L’Empereur parut sur le pont à son ordinaire, je le vis quelque temps dans sa chambre, sans lui communiquer ce que j’avais appris ; je voulais être son consolateur, et non contribuer à le tourmenter. Cependant tous ces bruits étaient arrivés jusqu’à lui ; mais il était venu si librement et de si bonne foi à bord du Bellérophon, et s’y était trouvé si fort attiré par les Anglais eux-mêmes ; il regardait tellement sa lettre au prince régent, communiquée d’avance au capitaine Maitland, comme des conditions tacites ; enfin il avait mis tant de magnanimité dans sa démarche, qu’il repoussait avec indignation toutes les craintes qu’on voulait lui donner, et ne permettait pas que nous pussions avoir des doutes.

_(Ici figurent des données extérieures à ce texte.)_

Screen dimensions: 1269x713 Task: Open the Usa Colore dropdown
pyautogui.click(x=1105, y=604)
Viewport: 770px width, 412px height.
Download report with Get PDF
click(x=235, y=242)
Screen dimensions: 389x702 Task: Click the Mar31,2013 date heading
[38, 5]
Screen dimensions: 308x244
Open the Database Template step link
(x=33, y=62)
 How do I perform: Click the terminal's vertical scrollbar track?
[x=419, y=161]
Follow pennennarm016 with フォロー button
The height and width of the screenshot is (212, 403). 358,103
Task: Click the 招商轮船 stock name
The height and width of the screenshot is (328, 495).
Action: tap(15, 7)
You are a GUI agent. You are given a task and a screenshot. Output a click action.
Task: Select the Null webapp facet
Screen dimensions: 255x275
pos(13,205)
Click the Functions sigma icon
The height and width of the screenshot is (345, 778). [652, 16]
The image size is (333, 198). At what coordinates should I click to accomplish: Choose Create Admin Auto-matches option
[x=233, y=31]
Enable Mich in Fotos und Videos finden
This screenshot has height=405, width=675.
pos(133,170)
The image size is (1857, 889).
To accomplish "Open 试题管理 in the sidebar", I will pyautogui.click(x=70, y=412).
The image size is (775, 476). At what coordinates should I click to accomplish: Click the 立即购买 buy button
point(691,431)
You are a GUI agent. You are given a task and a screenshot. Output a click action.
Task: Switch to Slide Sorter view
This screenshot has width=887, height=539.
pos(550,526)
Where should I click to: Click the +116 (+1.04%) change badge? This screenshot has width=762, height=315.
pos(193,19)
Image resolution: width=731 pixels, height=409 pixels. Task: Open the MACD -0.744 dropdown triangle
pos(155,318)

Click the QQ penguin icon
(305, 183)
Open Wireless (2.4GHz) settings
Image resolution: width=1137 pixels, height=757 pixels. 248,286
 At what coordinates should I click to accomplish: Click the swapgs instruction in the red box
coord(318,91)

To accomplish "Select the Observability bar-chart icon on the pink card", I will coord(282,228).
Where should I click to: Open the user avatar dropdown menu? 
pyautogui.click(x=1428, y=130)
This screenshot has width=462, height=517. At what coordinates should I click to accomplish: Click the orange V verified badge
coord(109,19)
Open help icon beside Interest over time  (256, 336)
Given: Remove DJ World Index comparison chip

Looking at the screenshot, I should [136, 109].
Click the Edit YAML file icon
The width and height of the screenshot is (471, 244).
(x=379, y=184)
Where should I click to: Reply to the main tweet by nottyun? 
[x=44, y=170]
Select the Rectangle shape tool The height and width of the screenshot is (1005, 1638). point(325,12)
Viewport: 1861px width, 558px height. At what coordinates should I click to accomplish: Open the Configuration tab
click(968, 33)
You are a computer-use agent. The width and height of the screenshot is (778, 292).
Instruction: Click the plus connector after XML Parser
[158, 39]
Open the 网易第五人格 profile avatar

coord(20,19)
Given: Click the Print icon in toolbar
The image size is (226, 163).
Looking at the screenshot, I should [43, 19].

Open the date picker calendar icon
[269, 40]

Amiral Keith – Acclamations des Anglais dans la rade de Plymouth à la vue de l’Empereur.


Jeudi 27, vendredi 28.

On peindrait difficilement notre anxiété et nos tourments : la plupart d’entre nous ne vivaient plus ; la moindre circonstance venue de terre, l’opinion la plus vulgaire de qui que ce fût à bord, l’article du journal le moins authentique, étaient le sujet de nos arguments les plus graves, et la cause de nos perpétuelles oscillations d’espérance et de crainte. Nous allions à la recherche des plus petits bruits ; nous provoquions, du premier venu, des versions favorables, des espérances trompeuses ; tant l’expansion et la mobilité de notre caractère national nous rendent peu propres à cette résignation stoïque, à cette concentration impassible, qui ne dérivent que d’idées arrêtées et de doctrines positives puisées dès l’enfance.